Principle 1: Translate the strategy into operational terms
This principle comprises two sub-components: Strategy Maps and Balanced Scorecards that together describe the strategy and its implementation. It is by translating strategy into the logical architecture of a Strategy Map and a Balanced Scorecard that organizations create a common, understandable point of reference for everyone.
Principle 2: Align the organization to the strategy
Synergy is the overarching goal of organization design. Organizations consist of numerous sectors, business units and specialized departments, each with its own strategy. For organizational performance to become more than the sum of its parts, individual strategies must be linked and integrated. The corporation defines the linkages expected to create synergy and ensures that those linkages actually occur.
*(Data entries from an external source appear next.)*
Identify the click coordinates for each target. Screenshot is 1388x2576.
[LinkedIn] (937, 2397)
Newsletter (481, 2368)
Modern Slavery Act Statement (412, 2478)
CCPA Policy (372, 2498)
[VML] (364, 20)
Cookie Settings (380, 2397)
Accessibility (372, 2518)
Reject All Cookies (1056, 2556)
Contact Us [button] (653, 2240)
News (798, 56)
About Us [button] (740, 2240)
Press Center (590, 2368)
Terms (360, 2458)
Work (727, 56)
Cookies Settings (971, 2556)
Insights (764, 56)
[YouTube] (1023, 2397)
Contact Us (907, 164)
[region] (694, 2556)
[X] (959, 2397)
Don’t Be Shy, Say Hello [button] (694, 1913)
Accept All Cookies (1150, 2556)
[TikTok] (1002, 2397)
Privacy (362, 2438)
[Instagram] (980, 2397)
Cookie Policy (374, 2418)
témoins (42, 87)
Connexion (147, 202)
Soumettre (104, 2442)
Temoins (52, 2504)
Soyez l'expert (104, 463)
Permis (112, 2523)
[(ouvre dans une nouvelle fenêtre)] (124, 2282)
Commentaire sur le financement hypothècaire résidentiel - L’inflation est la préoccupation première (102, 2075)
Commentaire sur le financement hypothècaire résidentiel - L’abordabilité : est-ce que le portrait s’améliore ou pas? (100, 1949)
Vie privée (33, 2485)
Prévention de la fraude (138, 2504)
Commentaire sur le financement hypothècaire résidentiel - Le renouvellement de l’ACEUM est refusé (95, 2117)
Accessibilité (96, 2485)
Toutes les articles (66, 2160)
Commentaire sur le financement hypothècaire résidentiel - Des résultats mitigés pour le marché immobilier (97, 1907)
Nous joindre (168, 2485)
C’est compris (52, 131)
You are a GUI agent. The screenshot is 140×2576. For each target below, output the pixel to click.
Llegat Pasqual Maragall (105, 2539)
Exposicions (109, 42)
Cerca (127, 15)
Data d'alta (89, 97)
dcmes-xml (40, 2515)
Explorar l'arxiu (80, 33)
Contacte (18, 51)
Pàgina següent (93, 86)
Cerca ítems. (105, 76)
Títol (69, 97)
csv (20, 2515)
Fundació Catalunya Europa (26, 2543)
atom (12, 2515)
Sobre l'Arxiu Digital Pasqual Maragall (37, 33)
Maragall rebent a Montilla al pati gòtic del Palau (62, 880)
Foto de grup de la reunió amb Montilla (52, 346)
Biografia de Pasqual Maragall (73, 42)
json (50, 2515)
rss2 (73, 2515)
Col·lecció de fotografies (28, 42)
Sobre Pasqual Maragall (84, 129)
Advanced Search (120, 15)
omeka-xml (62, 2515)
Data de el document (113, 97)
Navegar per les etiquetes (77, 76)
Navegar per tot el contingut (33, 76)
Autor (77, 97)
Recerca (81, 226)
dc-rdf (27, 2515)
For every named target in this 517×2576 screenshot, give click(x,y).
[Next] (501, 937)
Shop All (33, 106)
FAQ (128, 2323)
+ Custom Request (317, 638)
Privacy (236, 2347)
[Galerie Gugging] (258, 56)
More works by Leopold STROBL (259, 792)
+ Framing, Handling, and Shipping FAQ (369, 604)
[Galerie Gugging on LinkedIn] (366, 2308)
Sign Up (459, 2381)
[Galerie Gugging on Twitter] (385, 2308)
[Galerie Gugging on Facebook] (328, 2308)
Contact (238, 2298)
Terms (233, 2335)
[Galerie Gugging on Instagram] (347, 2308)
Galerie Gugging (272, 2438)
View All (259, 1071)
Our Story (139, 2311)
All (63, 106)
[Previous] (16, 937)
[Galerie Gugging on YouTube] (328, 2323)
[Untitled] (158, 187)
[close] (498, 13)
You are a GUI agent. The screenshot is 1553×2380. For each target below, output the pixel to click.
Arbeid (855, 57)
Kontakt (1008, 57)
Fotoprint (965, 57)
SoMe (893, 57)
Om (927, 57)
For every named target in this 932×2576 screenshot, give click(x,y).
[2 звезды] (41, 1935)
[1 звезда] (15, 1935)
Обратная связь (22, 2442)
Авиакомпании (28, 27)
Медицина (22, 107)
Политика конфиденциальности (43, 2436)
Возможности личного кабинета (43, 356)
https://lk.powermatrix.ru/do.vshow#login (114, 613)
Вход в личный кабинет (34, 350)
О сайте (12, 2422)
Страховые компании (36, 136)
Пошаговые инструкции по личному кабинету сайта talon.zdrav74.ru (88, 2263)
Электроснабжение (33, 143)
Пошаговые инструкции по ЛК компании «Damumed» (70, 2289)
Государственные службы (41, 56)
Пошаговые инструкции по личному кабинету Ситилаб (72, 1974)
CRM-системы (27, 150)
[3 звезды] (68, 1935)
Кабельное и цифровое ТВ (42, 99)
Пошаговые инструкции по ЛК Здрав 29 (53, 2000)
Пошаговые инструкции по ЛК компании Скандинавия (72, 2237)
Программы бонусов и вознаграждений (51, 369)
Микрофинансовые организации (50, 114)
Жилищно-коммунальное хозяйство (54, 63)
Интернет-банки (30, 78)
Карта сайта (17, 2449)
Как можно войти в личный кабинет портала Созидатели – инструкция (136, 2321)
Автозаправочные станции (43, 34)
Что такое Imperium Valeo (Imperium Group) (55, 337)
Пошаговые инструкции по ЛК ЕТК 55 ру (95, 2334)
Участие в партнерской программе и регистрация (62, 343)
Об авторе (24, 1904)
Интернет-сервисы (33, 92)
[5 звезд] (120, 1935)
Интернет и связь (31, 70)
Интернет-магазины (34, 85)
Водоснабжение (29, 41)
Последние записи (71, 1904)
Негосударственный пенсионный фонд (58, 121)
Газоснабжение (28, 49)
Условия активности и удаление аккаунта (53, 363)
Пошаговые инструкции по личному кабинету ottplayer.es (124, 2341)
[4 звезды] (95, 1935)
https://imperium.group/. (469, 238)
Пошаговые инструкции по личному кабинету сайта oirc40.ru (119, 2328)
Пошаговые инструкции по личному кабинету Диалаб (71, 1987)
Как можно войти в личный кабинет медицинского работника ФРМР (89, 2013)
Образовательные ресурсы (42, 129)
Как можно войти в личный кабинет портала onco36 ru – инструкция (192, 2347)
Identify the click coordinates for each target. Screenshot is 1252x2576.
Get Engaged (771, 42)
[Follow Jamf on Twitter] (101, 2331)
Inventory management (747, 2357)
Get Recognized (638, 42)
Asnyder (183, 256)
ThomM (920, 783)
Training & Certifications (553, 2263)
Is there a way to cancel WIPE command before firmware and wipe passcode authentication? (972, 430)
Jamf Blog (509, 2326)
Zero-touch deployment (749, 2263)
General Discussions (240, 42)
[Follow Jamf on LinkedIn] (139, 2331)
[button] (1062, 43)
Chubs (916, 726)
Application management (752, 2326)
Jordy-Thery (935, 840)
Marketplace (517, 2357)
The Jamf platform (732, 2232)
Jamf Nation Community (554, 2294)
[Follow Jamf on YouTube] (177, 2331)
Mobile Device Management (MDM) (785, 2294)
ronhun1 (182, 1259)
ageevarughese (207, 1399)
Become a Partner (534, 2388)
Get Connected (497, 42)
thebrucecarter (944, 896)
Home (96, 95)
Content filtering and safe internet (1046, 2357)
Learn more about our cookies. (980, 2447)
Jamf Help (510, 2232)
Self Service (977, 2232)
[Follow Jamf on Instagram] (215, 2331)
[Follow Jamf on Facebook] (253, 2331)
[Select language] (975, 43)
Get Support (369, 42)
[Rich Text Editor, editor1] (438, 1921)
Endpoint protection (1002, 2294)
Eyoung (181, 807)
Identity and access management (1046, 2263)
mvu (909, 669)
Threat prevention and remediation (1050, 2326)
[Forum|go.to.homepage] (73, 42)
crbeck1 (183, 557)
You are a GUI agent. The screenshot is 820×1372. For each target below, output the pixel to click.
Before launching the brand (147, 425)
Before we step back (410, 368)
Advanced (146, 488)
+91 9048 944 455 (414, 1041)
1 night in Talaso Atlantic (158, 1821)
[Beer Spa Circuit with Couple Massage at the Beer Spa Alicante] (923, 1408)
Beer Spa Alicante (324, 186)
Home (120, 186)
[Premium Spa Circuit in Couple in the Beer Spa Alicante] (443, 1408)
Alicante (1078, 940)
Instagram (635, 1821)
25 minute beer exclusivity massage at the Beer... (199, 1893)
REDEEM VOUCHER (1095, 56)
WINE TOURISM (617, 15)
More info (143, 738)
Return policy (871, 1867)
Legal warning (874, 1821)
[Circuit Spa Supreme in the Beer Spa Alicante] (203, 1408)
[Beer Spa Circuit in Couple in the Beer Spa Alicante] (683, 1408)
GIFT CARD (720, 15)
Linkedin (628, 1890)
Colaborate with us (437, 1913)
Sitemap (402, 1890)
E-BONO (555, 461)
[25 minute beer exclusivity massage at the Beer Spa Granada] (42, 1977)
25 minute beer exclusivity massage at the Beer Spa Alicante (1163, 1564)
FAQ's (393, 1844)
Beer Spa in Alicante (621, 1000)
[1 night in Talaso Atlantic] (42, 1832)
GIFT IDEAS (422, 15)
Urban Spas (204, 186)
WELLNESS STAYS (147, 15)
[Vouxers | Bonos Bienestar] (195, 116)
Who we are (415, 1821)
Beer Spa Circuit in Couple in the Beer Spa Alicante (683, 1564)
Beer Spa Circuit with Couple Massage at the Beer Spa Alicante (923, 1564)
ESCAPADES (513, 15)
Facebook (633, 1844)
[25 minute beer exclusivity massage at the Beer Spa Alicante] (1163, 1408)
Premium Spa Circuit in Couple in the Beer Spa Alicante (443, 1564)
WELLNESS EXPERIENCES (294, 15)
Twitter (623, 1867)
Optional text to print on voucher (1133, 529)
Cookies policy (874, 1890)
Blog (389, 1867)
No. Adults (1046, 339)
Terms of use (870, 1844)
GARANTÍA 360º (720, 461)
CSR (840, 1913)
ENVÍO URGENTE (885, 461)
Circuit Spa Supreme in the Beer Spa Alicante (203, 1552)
Principle 3: Make strategy everyone’s everyday job
To move strategy out of the boardroom into the office and shop-floor and make it ‘everyone’s everyday job’ is the pre-eminent challenge for organizations and this principle considers personal scorecards and balanced pay-cheques’.
Principle 4: Make strategy a continual process
Putting the Balanced Scorecard at the heart of the organization’s management system involves creating links from strategy to budgets and also calls for a robust learning process. An important sub-component of this principle is ‘analytics and information systems’ (see Appendix X regarding an RBPM software solution that is architected according to the Balanced Scorecard framework but also integrates best risk management practices).
Principle 5: Mobilize change through executive leadership
Kaplan and Norton emphasize the make-or-break influence of top management: “If those at the top are not energetic leaders of the process, change will not take place.” Simply, if the CEO does not want the scorecard then don’t try to do it, the scorecard effort will fail.